#### Brief:
Reprint every line of the data, keeping each character intact.

#### Supplied data:
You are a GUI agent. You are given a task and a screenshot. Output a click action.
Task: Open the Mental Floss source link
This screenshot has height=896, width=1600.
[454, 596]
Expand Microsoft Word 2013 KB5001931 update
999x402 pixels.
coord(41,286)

#### Response:
You are a GUI agent. You are given a task and a screenshot. Output a click action.
Task: Open the Mental Floss source link
This screenshot has height=896, width=1600.
[454, 596]
Expand Microsoft Word 2013 KB5001931 update
999x402 pixels.
coord(41,286)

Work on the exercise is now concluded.